Домишко наддавал дыму, клубы поднимались в небеса, утягивались в море, прозрачнели и легчайшим туманом накрывали суда на рейде. Но жар еще был спрятан в щелях, пламя только на мгновение являлось на воздух подвижными бледно-сизыми язычками и опять всасывалось внутрь, и где-то там его становилось все больше, оно пучилось в тесноте, и чувствовалось, что оно вот-вот вырвется все разом, во всей своей пожирающей силе, с ревом, с пляской, с диким аппетитом.
Домишко дряхлел целый век: каждый втекавший под его крышу год откладывался в деревянных суставах трухой и плесенью. Когда-то внутри стены были оклеены плотной шершавой бумагой и в токонома, японском алтаре красоты, специальной нише, висела скромная картина с белым журавлем и тонкой девушкой в сиреневом кимоно и высоких гета на маленьких ножках. Бумага со временем обветшала, хозяева по военной бедности для большего тепла оклеили стены газетами с сообщениями о победах императорской армии. С приходом же на остров нового народа картина потерялась, а на стены, на газетные столбцы иероглифов легли «Известия», «Правда», «На рубеже», а лет пятнадцать спустя появился первый слой обоев, дешевых фабричных, в бурой облезающей краске. Расковыряв полуторасантиметровую бумажную слоенку, можно было расковырять всю историю Южных Курил.
Русские поселенцы разделили дом перегородкой, легкую приподнятую кровлю разобрали и заменили низкой и тяжелой, потрескавшаяся черепица отправилась в отвал, а вместо нее на крышу лег грязно-серый рубероид, а потом и шифер.
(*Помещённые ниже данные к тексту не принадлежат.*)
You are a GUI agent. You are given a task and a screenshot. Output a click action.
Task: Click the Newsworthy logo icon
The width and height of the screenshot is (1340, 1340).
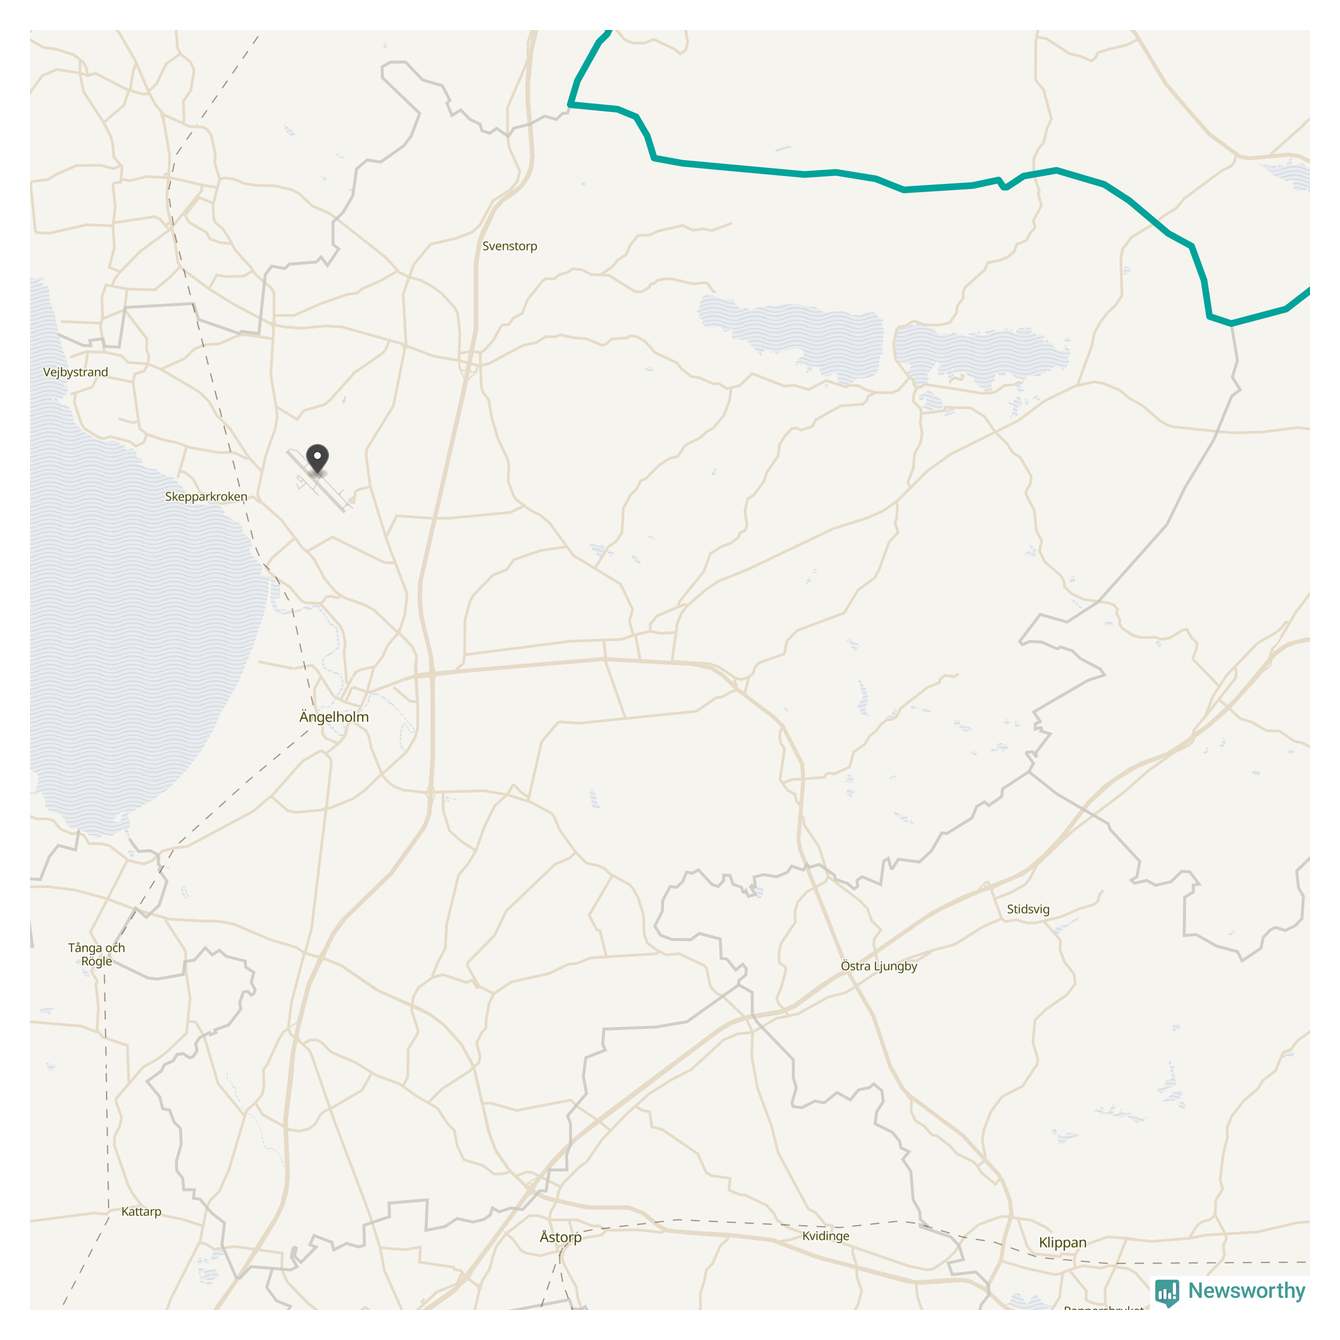[x=1167, y=1293]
Для непромокаемости рубероидом покрыли и стены дома, так что он совсем утратил южную летучесть, приобрел северную приземистость, почернел, отвердел, выметнул из-под рубероидных юбок-завалинок пучки крапивы и лопухов. Дом помнил своих хозяев и знал их слабости: мелкий чиновник, командированный из Немуро, коммивояжер из Саппоро, сезонные рыбаки из Аомори, секретарь партячейки родом из Донецка, мореманы, грузчики, тихая и одинокая библиотекарь, инвалид-киномеханик с семейством, капитан-пограничник, плотник… – жильцов выдувало из него сквозняком времени, дом кому-то был трамплином, а кому-то – ямой.
С моря хорошо видели пожар. Терпкий дух, летевший за полторы мили, вытеснял все остальные запахи. Мореходные люди выбирались из жарких судовых утроб смотреть береговую катастрофу, похожую издали на большой костер, вокруг которого плясали дикари. И сам капитан, заспанный, с дрябловатым, припухшим лицом, на котором отпечатались ночные узоры наволочки, но успевший надеть дорогой элегантный спортивный костюм и в поспешной небрежности не расправивший загнутый кверху воротничок, – капитан ближайшего к берегу похожего на гигантского краба траулера-морозильника, бледными пальцами с розоватыми ноготками настраивал маленький, но мощный японский бинокль. Втягивая жадным пупырчатым носом запах чужого горящего жилья, он слышал, как моряки поблизости робко и суеверно шутили о пожаре, чтобы заглушить собственную тревогу, полнящую их невольными воспоминаниями о своих утратах и горестях. В запахе уместилась вся жизнь погорельцев – все те сотни обиходных мелочей, которыми обычно окружают себя люди, чего касаются их руки, на что смотрят глаза, что набивает оскомину у хозяев до полной утраты смысла, – все смешалось в один коктейль гари.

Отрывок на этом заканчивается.